# CF Lip Installed(pics)



## FLAVOR247 (Dec 20, 2003)

CF lip purchased from Ionic Dynamics.
Pictures are a little dull to to cloudy skies/ Once the sun pops out I will take more.


----------



## BlueBOB (Jan 29, 2003)

take some pics further away once the sun comes out... wanna see how it looks with the whole car in the pic


----------



## 96_vqmax (May 14, 2003)

Look very nice Flavor,now go get the CF hood.Wait a min....o you need to get the side and rear also if you haven't.  :thumbup:


----------



## FLAVOR247 (Dec 20, 2003)

96_vqmax said:


> Look very nice Flavor,now go get the CF hood.Wait a min....o you need to get the side and rear also if you haven't.  :thumbup:


CF hood will be comming soon. Im still debating on sides and rear. I kinda like the look of just the CF lip byitself. If the sides and rears are made available in CF then I would get them but I dont think it would look right with normal white sides and rear.


----------



## Jeff (Oct 17, 2002)

Looks kind of funny without sides and rear...the lines don't flow.

My .02


----------



## jetsam (Feb 7, 2004)

cool. What's it do for high speed handling?


----------



## FLAVOR247 (Dec 20, 2003)

jetsam said:


> cool. What's it do for high speed handling?

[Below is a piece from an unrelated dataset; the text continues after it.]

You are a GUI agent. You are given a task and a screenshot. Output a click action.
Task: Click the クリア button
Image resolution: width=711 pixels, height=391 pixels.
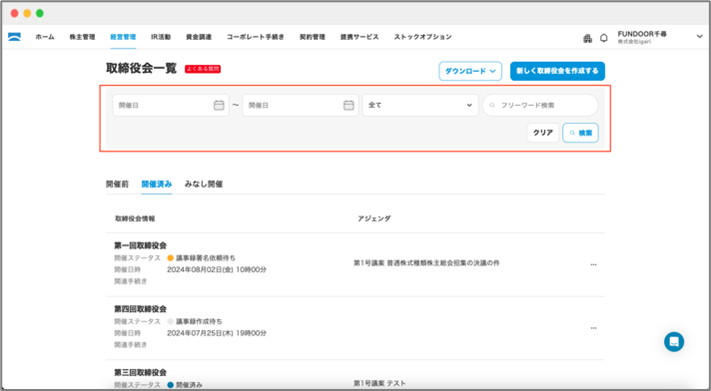[x=543, y=133]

Not a thing as far as I can tell. Its mainly cosmetic.


----------



## RB26Maxima (Dec 6, 2003)

That would like bitchin if you had a black paint job or the side and rear


----------



## MSTH8TDMAX23 (Dec 1, 2003)

sup ralph, its jonas.. :thumbup:


----------



## FletchSpecV (Nov 26, 2002)

Looks good!


----------



## RB26Maxima (Dec 6, 2003)

indeed it does still looks pimpn


----------



## Maximeltman (Nov 16, 2003)

looks cool. where u get it/how much?


----------



## maxedout97maxima (Dec 2, 2002)

looking swwweeetttt!!!!!!!!!!!!!!!!!!!!!!


----------



## FLAVOR247 (Dec 20, 2003)

Thanks Will!
Maximeltman, you can pic it up from Jose at www.Ionicdynamics.com at the group deal price of 300.00 shipped.

Heres a newer pic with the CF hood.
Im still changing the front up some.
When Im done i'll post new pics.


----------



## ceasars chariot (Mar 14, 2004)

im thinking you have to get the cf trunk now ! what do you say ?


----------



## FLAVOR247 (Dec 20, 2003)

ceasars chariot said:


> im thinking you have to get the cf trunk now ! what do you say ?

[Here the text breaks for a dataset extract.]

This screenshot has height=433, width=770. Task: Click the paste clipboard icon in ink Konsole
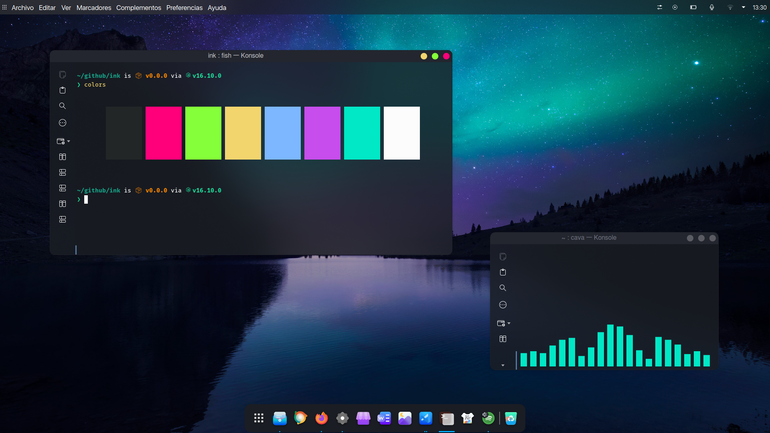pyautogui.click(x=62, y=90)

Ive considered it, but for $700. I cant see myself paying that much for it. Id rather get the MEVI.


----------



## FLAVOR247 (Dec 20, 2003)

Heres an updated pic...car is dirty as Fawk!


----------



## Swangin Chrome (Mar 5, 2004)

FLAVOR247 said:


> Heres an updated pic...car is dirty as Fawk!



did you take out the grill or paint it black. looks like you have no grill which is what I was thinking about doing but didnt know how it would look bare. let me know.


----------



## Jeff (Oct 17, 2002)

Looks like he painted it black...you can see the lines somewhat coming away from the cefiro badge in the middle.


----------



## rkeith (Jan 12, 2003)

That most recent picture is hot  Nice Maxima... now, how about some sideskirts?


----------



## FLAVOR247 (Dec 20, 2003)

Yeah, its just painted black.
Im considering the sides and rear now. Car would look more complete with them.


----------